Granted, it is funny. There are knee-slapping lines and hilarious references that will bring tears to your eyes. But the comedy definitely, thankfully takes a back seat to the action. Jokes are appropriate, rather than inserted. Comic situations arise from dramatic tension. And unlike many of his contemporaries, Jamie Foxx isn’t just wacky voices and funny faces. His delivery is borne of character, not schtick. The man can act his ass off.

When two Federal Reserve agents are murdered in a forty-million-dollar heist of gold bullion, no-nonsense Treasury Department chief investigator Clenteen (David Morse), sickened by the brutal crime, vows to bring the perpetrators to justice. Simultaneously, small-time hood Alvin Sanders (Jamie Foxx) is arrested for stealing a bag of shrimp. He spends eight hours in a Riker’s Island holding cell with safecracker John Jaster (Robert Pastorelli), who was contracted on the Federal Reserve job.

Playing bad-cop, worse-cop, Clenteen questions Jaster, who dies of a heart attack before he can provide information about Bristol, the man responsible for the murder of the two agents. Convinced that Alvin Sanders knows where the gold is, Clenteen plants a tracking device in his cheek, “arranges” for Sanders to be released on a loophole, and dangles the ex-con as bait to capture evil computer genius Bristol (Doug Hutchinson, doing his best John Malkovich impersonation).

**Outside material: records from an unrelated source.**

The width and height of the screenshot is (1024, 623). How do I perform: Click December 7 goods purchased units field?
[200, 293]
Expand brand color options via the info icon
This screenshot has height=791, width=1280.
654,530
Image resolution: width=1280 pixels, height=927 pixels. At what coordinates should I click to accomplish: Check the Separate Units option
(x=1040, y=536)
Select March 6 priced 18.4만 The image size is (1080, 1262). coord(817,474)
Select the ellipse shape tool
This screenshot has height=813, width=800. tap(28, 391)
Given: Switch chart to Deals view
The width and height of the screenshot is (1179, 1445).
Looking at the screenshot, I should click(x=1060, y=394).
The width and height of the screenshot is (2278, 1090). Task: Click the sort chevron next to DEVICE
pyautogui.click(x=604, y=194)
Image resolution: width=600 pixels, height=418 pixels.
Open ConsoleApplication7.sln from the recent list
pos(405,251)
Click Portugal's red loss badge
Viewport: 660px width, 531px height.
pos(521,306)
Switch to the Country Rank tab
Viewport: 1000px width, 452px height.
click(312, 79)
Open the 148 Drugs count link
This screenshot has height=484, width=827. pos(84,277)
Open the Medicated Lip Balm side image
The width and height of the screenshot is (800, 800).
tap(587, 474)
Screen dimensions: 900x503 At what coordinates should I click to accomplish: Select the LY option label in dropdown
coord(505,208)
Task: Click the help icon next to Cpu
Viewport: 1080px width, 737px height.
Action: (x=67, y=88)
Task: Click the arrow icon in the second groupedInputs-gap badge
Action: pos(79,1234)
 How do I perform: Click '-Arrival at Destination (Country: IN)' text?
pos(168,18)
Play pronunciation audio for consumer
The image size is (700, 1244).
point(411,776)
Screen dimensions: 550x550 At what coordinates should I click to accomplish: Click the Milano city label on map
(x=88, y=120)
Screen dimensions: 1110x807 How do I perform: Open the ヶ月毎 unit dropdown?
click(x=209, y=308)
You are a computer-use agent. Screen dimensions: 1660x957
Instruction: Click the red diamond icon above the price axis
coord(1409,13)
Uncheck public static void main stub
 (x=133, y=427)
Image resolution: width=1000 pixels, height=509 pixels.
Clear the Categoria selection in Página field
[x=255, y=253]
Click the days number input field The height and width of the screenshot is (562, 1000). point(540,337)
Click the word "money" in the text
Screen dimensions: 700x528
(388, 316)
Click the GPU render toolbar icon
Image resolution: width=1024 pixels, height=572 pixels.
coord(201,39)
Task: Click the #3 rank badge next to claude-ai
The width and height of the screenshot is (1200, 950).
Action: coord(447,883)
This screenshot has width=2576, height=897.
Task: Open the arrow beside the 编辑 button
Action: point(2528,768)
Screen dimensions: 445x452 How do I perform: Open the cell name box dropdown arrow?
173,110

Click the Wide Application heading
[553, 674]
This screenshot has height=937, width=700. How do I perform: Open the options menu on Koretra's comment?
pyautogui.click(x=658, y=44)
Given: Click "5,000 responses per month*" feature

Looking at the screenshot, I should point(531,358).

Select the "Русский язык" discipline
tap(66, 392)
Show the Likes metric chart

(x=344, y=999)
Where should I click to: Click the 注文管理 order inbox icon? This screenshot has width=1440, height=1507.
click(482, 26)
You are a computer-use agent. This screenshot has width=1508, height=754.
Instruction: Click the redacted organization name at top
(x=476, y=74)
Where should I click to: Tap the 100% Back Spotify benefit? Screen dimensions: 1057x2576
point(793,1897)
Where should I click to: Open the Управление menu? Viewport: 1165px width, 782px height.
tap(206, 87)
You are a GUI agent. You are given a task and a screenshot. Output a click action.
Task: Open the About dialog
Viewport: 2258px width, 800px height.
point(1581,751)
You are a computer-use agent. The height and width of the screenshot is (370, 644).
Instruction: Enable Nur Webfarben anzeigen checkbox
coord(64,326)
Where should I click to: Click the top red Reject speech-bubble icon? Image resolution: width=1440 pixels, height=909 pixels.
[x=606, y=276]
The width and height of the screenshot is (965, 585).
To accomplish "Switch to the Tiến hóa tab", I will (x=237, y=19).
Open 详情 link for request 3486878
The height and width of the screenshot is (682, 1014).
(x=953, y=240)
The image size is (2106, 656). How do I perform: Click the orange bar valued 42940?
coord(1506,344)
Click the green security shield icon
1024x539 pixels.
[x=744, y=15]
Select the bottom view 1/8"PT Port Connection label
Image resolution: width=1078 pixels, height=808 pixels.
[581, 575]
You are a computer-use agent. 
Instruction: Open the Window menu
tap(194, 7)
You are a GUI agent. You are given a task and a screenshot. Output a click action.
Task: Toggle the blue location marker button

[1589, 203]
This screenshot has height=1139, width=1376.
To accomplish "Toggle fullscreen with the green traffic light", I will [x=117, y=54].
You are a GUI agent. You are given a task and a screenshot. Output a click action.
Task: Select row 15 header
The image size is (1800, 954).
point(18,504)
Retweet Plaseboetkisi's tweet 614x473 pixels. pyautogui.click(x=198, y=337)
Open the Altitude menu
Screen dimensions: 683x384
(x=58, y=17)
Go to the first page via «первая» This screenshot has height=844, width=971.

There are outstanding performances from David Morse, Doug Hutchinson and a mostly reserved Jamie Foxx, but the true star of Bait is director Antoine Fuqua, who has the wisdom to temper intense action and pressure-cooked drama with comedy and not vice versa. With an acute visual style and masterful pacing, Fuqua has created an unwavering, taut political thriller from Andrew and Adam Scheinman and Tony Gilroy’s script. Bait is a relentless assault on the senses, heart-pounding and manifest.